IWA View: ‘A bridge into the future’: Wales in the Second Elizabethan Age

Queen Elizabeth II attending the official opening of the Fifth Senedd.

The IWA says that HM Queen Elizabeth II presided over the strengthening of Wales as a nation, a country emerging confident into the era of devolution

When Queen Elizabeth II ascended to the throne on February 6, 1952, Britain had an Empire. Wales did not have a capital city, let alone a Parliament.

In the days following her death, much analysis of the Queen’s life and legacy has claimed the monarch as ‘a constant’ in a century of unprecedented change. 

Born in the age of the wireless, Elizabeth II was crowned in the age of television, and died in an age of smartphones, augmented reality and artificial intelligence. 

And after seventy years on the throne, exactly twice the duration of the IWA’s existence, it is little wonder that much of the commentary has taken the long view, repeating the narrative that the Queen’s seven decade reign is the story of Britain’s decline as an imperial power, and its transformation into a modern, multicultural society.

In May 1999, Ron Davies, then Secretary of State for Wales, famously set out the framework for devolution in a pamphlet published by the IWA ahead of the first elections to the then National Assembly for Wales:

Devolution is a process. It is not an event and neither is it a journey with a fixed end point. The devolution process is enabling us to make our own decisions and set our own priorities, that is the important point. We test our constitution with experience and we do that in a pragmatic and not an ideologically driven way.

For Britain as a whole, the Second Elizabethan Age has also been a long, slow process, albeit punctuated by events – from the Suez crisis of 1956 to the Hong Kong handover in 1997, the same year Wales voted narrowly to secure a modicum of devolved power.

● **RAW DATA**:
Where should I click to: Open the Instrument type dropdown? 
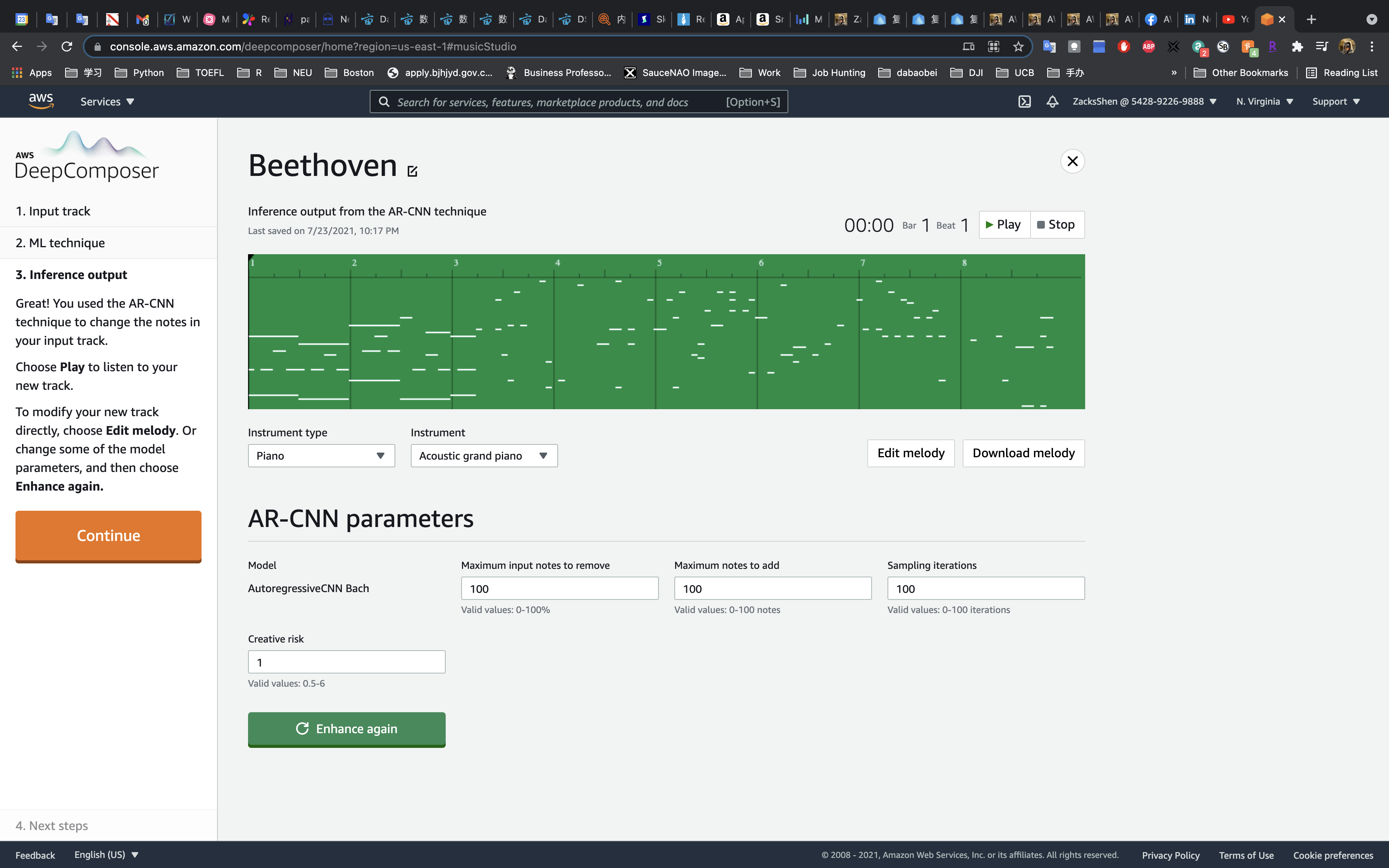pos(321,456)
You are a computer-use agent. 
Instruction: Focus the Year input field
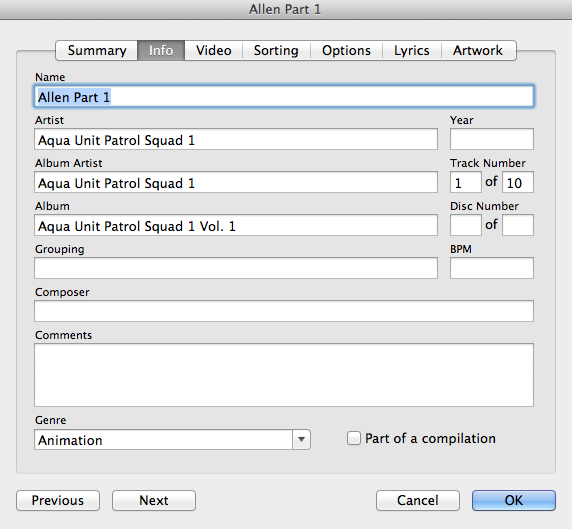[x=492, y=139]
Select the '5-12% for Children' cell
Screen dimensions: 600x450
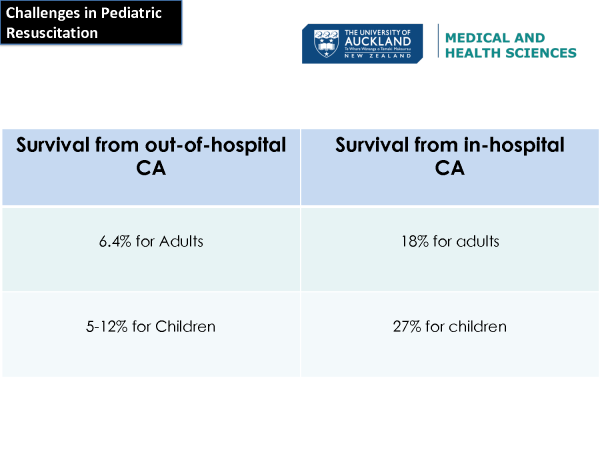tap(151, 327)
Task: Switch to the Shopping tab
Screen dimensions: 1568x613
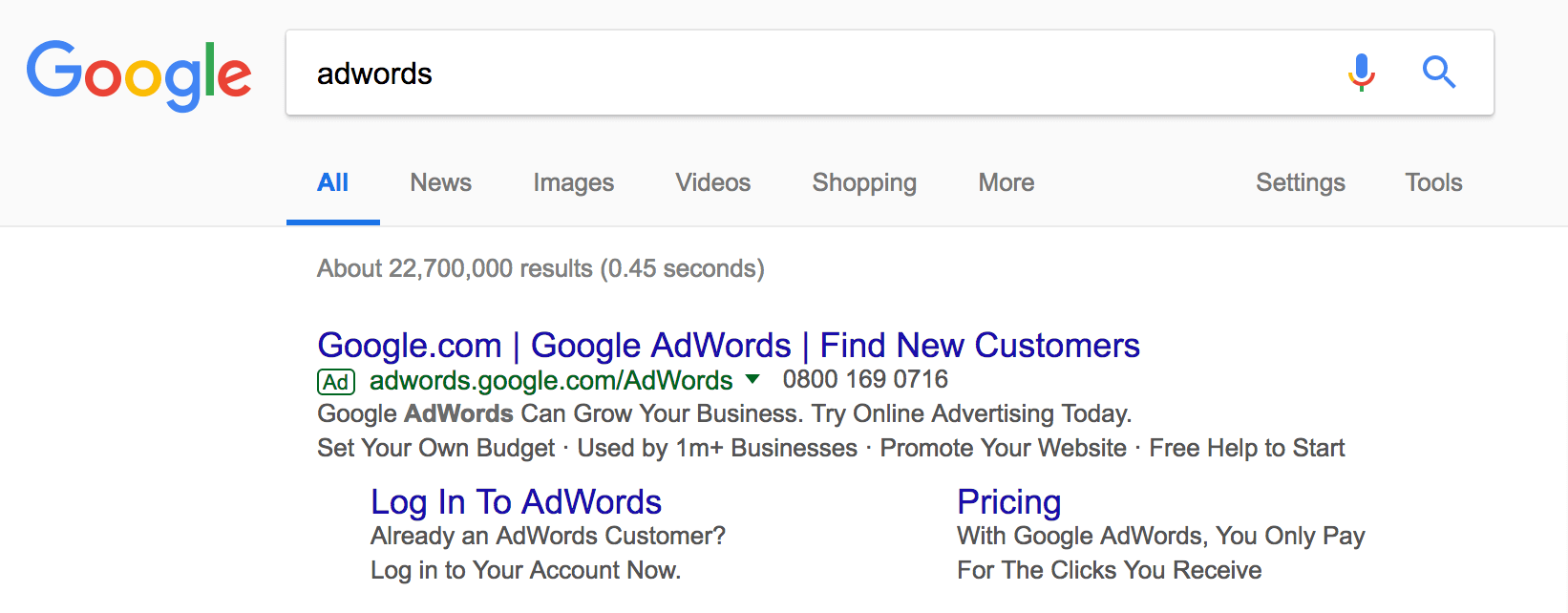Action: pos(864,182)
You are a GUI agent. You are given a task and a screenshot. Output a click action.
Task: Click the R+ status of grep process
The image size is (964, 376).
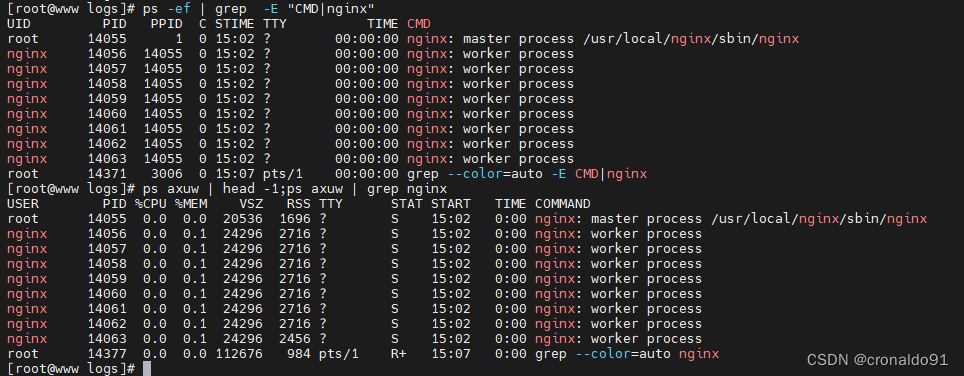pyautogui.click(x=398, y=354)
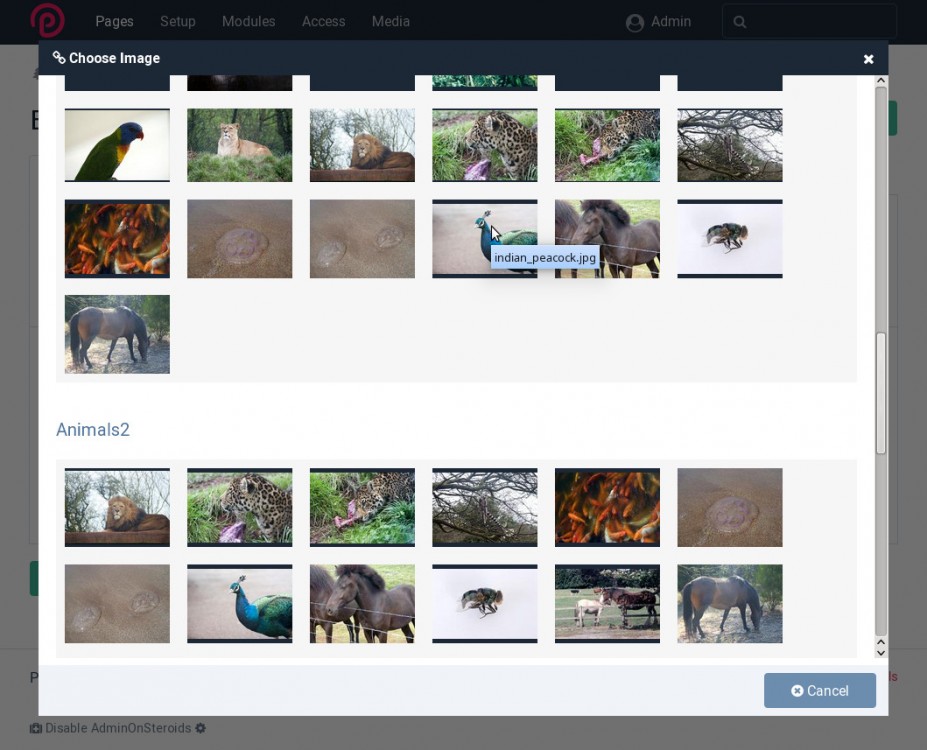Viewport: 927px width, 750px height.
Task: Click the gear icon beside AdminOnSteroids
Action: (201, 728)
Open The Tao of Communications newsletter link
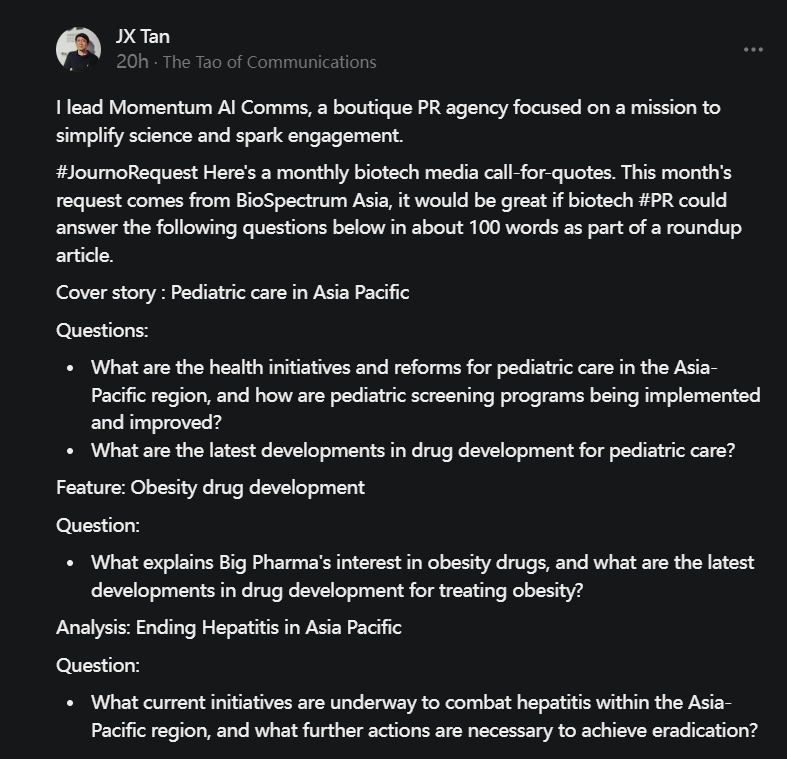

● **THE REQUEST**:
From the article on Wales in the Second Elizabethan Age, could you copy word for word the passage from "When Queen Elizabeth" up to and including "of unprecedented change."?

● **EXERCISE OUTPUT**:
When Queen Elizabeth II ascended to the throne on February 6, 1952, Britain had an Empire. Wales did not have a capital city, let alone a Parliament.

In the days following her death, much analysis of the Queen’s life and legacy has claimed the monarch as ‘a constant’ in a century of unprecedented change.